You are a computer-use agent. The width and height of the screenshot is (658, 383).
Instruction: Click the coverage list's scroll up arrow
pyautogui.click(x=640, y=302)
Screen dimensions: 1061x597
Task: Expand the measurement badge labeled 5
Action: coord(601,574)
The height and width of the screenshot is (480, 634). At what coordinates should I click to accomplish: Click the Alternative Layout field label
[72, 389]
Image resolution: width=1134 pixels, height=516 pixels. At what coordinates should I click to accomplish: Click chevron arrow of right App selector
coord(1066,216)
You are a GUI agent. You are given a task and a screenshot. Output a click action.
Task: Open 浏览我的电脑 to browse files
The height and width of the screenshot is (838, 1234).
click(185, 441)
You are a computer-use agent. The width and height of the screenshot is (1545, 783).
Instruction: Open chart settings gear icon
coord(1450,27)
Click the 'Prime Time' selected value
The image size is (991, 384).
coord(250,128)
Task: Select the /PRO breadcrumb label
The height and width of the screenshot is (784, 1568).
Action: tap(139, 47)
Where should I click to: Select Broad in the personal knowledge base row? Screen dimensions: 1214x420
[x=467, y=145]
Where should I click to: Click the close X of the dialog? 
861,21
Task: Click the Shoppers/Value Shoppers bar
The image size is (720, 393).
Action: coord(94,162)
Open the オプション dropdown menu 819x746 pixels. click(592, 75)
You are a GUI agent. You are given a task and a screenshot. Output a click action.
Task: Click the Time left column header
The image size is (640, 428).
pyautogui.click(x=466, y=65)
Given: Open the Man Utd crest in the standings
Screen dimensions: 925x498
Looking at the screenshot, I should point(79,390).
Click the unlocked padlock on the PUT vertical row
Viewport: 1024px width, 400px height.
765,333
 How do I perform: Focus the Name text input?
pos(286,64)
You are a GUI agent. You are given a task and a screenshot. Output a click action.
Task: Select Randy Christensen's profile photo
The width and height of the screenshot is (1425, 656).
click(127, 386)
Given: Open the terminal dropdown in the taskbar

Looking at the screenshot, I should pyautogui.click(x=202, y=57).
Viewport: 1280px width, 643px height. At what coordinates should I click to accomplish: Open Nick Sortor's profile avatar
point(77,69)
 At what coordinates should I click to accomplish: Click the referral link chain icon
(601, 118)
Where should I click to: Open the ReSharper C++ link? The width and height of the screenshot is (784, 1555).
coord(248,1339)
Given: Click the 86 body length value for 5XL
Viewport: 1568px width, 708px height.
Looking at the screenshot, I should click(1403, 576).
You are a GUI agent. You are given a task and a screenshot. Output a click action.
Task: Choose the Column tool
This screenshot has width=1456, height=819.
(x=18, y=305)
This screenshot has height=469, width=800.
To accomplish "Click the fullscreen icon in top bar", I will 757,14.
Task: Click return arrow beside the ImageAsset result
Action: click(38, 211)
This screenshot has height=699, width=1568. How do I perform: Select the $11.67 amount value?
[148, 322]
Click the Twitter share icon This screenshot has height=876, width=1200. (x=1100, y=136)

■ ■ ■ ■

Work required>
Give the listing again, exactly as it was written.

Output of the task>
You are a computer-use agent. The width and height of the screenshot is (658, 383).
Instruction: Click the coverage list's scroll up arrow
pyautogui.click(x=640, y=302)
Screen dimensions: 1061x597
Task: Expand the measurement badge labeled 5
Action: coord(601,574)
The height and width of the screenshot is (480, 634). At what coordinates should I click to accomplish: Click the Alternative Layout field label
[72, 389]
Image resolution: width=1134 pixels, height=516 pixels. At what coordinates should I click to accomplish: Click chevron arrow of right App selector
coord(1066,216)
You are a GUI agent. You are given a task and a screenshot. Output a click action.
Task: Open 浏览我的电脑 to browse files
The height and width of the screenshot is (838, 1234).
click(185, 441)
You are a computer-use agent. The width and height of the screenshot is (1545, 783).
Instruction: Open chart settings gear icon
coord(1450,27)
Click the 'Prime Time' selected value
The image size is (991, 384).
coord(250,128)
Task: Select the /PRO breadcrumb label
The height and width of the screenshot is (784, 1568).
Action: tap(139, 47)
Where should I click to: Select Broad in the personal knowledge base row? Screen dimensions: 1214x420
[x=467, y=145]
Where should I click to: Click the close X of the dialog? 
861,21
Task: Click the Shoppers/Value Shoppers bar
The image size is (720, 393).
Action: coord(94,162)
Open the オプション dropdown menu 819x746 pixels. click(592, 75)
You are a GUI agent. You are given a task and a screenshot. Output a click action.
Task: Click the Time left column header
The image size is (640, 428).
pyautogui.click(x=466, y=65)
Given: Open the Man Utd crest in the standings
Screen dimensions: 925x498
Looking at the screenshot, I should point(79,390).
Click the unlocked padlock on the PUT vertical row
Viewport: 1024px width, 400px height.
765,333
 How do I perform: Focus the Name text input?
pos(286,64)
You are a GUI agent. You are given a task and a screenshot. Output a click action.
Task: Select Randy Christensen's profile photo
The width and height of the screenshot is (1425, 656).
click(127, 386)
Given: Open the terminal dropdown in the taskbar

Looking at the screenshot, I should pyautogui.click(x=202, y=57).
Viewport: 1280px width, 643px height. At what coordinates should I click to accomplish: Open Nick Sortor's profile avatar
point(77,69)
 At what coordinates should I click to accomplish: Click the referral link chain icon
(601, 118)
Where should I click to: Open the ReSharper C++ link? The width and height of the screenshot is (784, 1555).
coord(248,1339)
Given: Click the 86 body length value for 5XL
Viewport: 1568px width, 708px height.
Looking at the screenshot, I should click(1403, 576).
You are a GUI agent. You are given a task and a screenshot. Output a click action.
Task: Choose the Column tool
This screenshot has width=1456, height=819.
(x=18, y=305)
This screenshot has height=469, width=800.
To accomplish "Click the fullscreen icon in top bar", I will 757,14.
Task: Click return arrow beside the ImageAsset result
Action: click(38, 211)
This screenshot has height=699, width=1568. How do I perform: Select the $11.67 amount value?
[148, 322]
Click the Twitter share icon This screenshot has height=876, width=1200. (x=1100, y=136)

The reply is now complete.